Bruce Bawer..
frontpagemag.com..
13 February '13..
When she walks down the streets in Italy, passersby shout greetings to her, addressing her as onorevole. “In a few days,” Italian Parliamentarian Fiamma Nirenstein said to me the other day in a long, energetic, and remarkably openhearted phone call from Rome, “I will not be onorevole anymore.”
Nirenstein, one of the most prominent members of the Italian Parliament, has chosen not to run for office again. More than that, she has chosen to leave Italy for Israel. She is Jewish. She is making aliyah. And she is leaving politics to return to journalism.

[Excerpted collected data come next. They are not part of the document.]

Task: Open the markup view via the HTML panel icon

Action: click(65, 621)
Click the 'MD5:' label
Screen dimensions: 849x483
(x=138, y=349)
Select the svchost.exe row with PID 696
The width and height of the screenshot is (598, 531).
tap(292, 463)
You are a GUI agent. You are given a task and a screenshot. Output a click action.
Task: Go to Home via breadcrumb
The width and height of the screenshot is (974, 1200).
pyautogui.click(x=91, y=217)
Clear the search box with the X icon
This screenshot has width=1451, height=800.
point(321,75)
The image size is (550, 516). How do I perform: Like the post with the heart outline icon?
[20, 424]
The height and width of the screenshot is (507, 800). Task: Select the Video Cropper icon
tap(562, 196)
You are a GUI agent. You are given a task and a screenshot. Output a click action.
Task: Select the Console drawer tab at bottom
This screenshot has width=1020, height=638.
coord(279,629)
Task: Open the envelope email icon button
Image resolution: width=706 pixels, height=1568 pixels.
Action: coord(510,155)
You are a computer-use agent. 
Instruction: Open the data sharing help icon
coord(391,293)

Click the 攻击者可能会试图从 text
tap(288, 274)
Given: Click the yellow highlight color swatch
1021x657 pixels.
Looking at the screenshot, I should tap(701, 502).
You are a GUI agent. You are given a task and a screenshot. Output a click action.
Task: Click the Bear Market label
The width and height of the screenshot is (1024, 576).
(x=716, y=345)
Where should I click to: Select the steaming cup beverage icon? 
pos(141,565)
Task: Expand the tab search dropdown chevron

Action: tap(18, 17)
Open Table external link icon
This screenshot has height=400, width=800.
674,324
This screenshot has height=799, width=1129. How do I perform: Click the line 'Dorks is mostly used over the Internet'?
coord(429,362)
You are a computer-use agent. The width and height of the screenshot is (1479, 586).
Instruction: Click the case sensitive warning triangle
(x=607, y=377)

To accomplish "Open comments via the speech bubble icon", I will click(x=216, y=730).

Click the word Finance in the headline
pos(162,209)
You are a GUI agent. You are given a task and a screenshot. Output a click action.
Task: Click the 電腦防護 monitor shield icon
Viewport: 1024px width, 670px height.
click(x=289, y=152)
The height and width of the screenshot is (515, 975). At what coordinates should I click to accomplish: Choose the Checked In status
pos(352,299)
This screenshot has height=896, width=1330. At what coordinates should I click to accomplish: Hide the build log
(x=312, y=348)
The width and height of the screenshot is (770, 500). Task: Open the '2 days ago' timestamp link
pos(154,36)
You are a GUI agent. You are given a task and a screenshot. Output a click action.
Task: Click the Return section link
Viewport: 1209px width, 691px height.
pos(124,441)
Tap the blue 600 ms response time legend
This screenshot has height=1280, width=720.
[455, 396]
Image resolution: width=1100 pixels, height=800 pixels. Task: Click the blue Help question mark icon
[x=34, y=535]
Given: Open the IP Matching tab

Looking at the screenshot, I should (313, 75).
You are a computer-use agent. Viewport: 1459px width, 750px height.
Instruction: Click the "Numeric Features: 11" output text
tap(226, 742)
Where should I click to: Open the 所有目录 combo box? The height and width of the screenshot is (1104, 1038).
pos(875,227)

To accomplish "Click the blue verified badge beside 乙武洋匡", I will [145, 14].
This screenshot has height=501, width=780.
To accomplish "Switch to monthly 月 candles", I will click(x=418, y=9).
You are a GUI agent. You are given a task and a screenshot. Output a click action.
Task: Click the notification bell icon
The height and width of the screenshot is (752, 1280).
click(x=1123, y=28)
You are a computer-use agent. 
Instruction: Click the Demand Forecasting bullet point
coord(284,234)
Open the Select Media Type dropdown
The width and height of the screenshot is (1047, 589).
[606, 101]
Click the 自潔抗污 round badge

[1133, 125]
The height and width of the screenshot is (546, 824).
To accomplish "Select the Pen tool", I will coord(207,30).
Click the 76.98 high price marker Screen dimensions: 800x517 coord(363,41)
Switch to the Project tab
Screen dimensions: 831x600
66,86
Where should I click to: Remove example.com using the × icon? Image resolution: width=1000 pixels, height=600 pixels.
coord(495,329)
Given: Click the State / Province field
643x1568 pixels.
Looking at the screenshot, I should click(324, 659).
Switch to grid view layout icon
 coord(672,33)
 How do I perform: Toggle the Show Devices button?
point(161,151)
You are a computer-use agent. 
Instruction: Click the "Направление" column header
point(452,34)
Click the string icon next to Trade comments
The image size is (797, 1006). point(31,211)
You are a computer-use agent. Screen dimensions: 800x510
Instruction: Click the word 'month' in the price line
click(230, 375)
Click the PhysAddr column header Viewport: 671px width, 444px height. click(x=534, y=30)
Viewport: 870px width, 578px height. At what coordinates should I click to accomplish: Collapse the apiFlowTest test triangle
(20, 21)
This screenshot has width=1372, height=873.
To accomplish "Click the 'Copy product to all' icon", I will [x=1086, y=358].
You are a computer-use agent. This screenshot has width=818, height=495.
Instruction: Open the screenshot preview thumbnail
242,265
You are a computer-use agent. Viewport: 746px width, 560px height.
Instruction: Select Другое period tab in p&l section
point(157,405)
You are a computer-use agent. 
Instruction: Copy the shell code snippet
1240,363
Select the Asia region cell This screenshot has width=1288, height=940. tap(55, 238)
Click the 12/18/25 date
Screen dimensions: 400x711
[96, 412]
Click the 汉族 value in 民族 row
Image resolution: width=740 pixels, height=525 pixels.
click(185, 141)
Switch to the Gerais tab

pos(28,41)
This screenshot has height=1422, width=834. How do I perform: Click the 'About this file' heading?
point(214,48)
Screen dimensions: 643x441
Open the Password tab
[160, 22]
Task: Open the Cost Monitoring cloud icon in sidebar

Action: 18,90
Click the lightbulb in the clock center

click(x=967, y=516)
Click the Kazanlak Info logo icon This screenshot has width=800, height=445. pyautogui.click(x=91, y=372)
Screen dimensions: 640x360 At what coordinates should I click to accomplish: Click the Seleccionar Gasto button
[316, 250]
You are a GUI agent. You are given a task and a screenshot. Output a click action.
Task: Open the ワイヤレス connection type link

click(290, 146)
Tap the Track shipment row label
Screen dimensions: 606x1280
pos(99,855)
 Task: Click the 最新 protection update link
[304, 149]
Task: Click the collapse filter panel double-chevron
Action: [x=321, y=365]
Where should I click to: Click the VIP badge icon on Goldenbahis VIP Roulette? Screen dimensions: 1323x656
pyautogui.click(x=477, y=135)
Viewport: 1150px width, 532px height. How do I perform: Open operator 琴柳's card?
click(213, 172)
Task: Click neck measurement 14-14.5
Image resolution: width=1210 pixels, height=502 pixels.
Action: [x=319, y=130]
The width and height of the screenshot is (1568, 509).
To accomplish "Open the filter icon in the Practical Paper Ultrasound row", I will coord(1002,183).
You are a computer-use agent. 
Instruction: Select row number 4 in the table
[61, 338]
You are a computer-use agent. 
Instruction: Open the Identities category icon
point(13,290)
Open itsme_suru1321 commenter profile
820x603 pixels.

She has mixed feelings about the change. “As a journalist, you’re read. By some. But when you’re an onorevole, all you have to say is that you’re angry about something and a whole lot of people in the press will write about it. And you can write a law, and spread the word, and win support, and get it passed.” In many regards, Fiamma is like former Dutch parliamentarian Ayaan Hirsi Ali, not only because both women have made use of their political positions to vigorously challenge Islam and defend its victims, but because both ended up having to be accompanied everywhere by armed guards – and also because Fiamma, like Ayaan before her, is a top-rank European hero of our time who has decided that she has no alternative other than to leave Europe.
Fiamma has stood up for Jews in Italy, for gays and Christians in the Middle East, for the anathematization of Hezbollah. That’s different from just being a journalist. Still, journalism is calling. “A journalist is a journalist, and you have to go back to it.”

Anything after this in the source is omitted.